It’s really difficult to reduce it to one moment and the line is blurred between what happened on stage and off. I loved all the work I did with Pedro, but I also loved working with the girls. I loved Pedro’s big fight in season 4, it was wonderful to watch how brilliantly they make a fight and how each stage of it is covered. We were playing Scrabble behind the scenes, it was great fun. And I loved doing the first scene, the brothel scene, it was just so decadent — my life isn’t like that. The filming in Alcazar Palace [in Spain, the setting of Prince Doran Martell’s Water Gardens] was amazing, just pretending to be this powerful woman in this crazy family is amazing. And the scene with the three girls with the character with the scorpion on his head when he was buried up to his neck — I just remember they wanted to do this extra shot of his head in the foreground with the scorpions all over him and I was so anxious about the scorpions I kept forgetting my lines.

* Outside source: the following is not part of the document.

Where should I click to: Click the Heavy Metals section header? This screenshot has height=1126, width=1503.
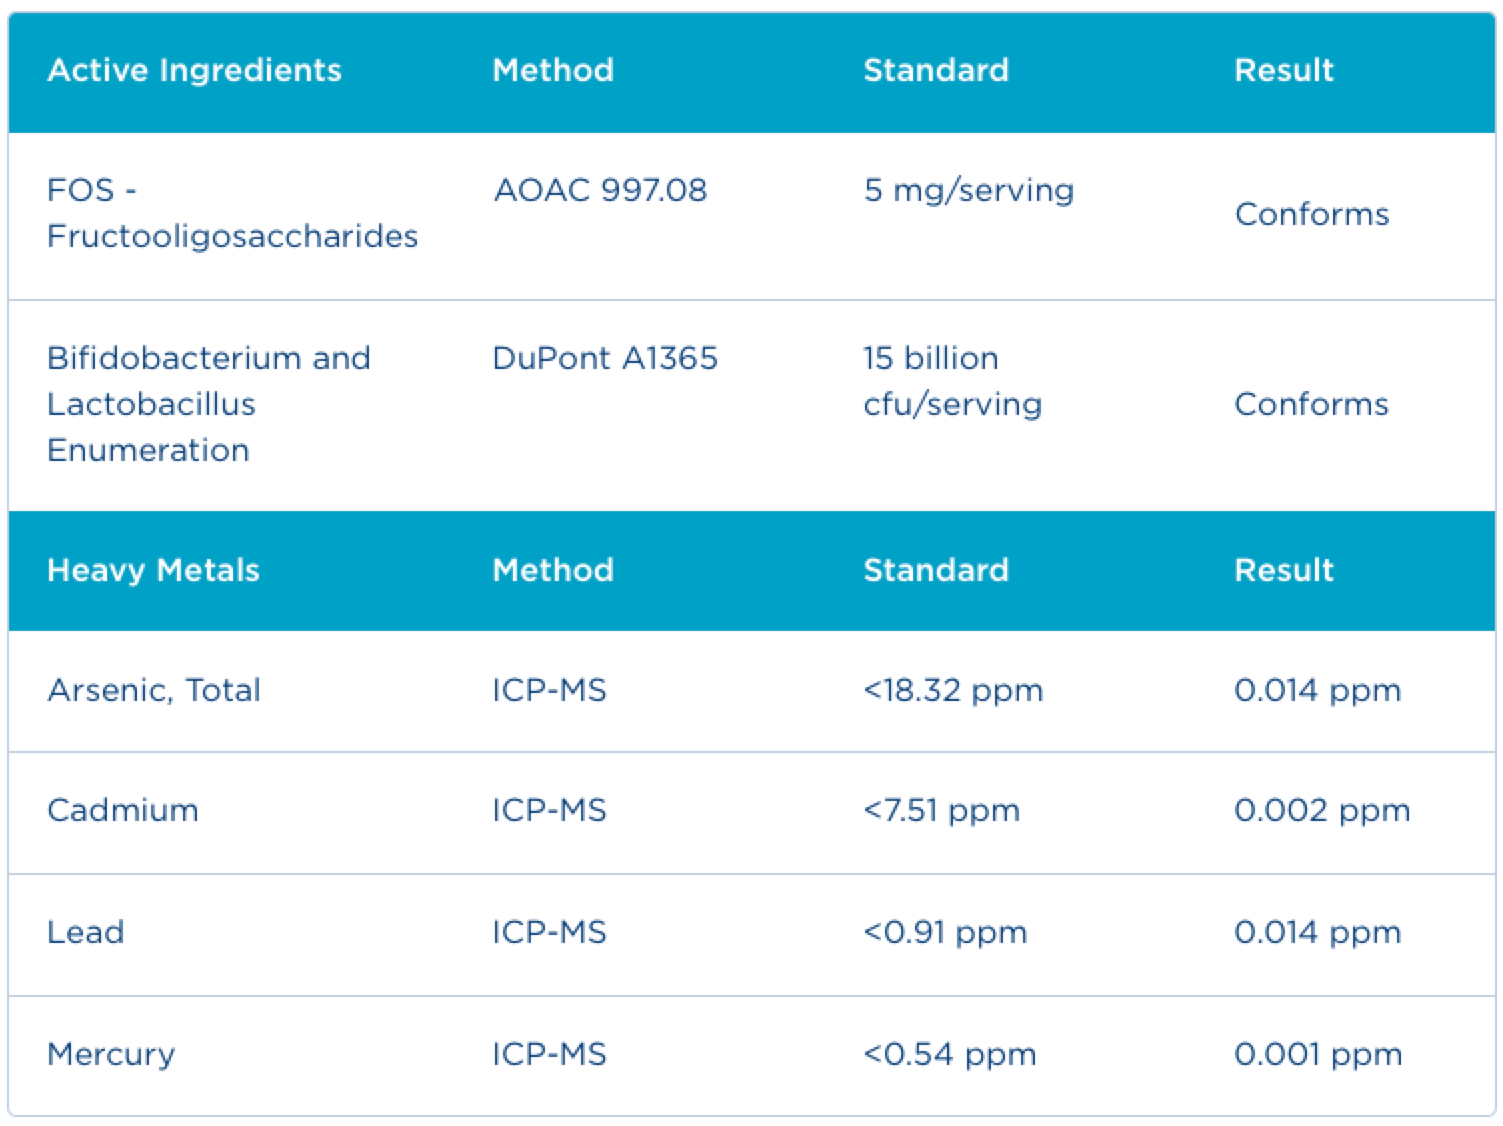pos(153,570)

Did you get to keep anything from the show?
I have kept Ellaria’s leather wristband. It’s getting harder for them to give actors stuff because everybody wants something from the show. I was so lucky to be part of this incredible beast and I’m still marveling at how generous and professional and yet totally unprofessional it is — because they’re always having a good time. David and Dan are so generous and clever in their storytelling, it’s so masterful; they run this crazy massive fleet with such good humor. It’s an ensemble piece that’s constantly creative and fun. I think that why it’s lasted so long
What’s next for you?
I just shot a one-off drama from Channel 4 called The Truth. I think it’s really good actually. Director-writer David Nath was originally a journalist and it’s about a mother who is divorced and has a new boyfriend who’s younger. And she has a nearly 12-year-old girl and a 10-year-old boy and after she drops the kids off at school she gets an anonymous text message saying, “I’m concerned about your boyfriend’s relationship with your daughter.” And it’s what happens over the next 48 hours. Once somebody is accused of that, even if unfounded, it’s an accusation that can taint somebody for the rest of their lives. It’s basically an emotional journey of what happens to this woman as she becomes more and more paranoid. That was amazing. And then I’m probably doing Melrose for Sky Atlantic, which Benedict Cumberbatch is producing, based on the novel and also a film, but that hasn’t been signed off yet. So I’m busy-busy, which is great.
Game of Thrones airs Sundays (9 p.m. ET) on HBO.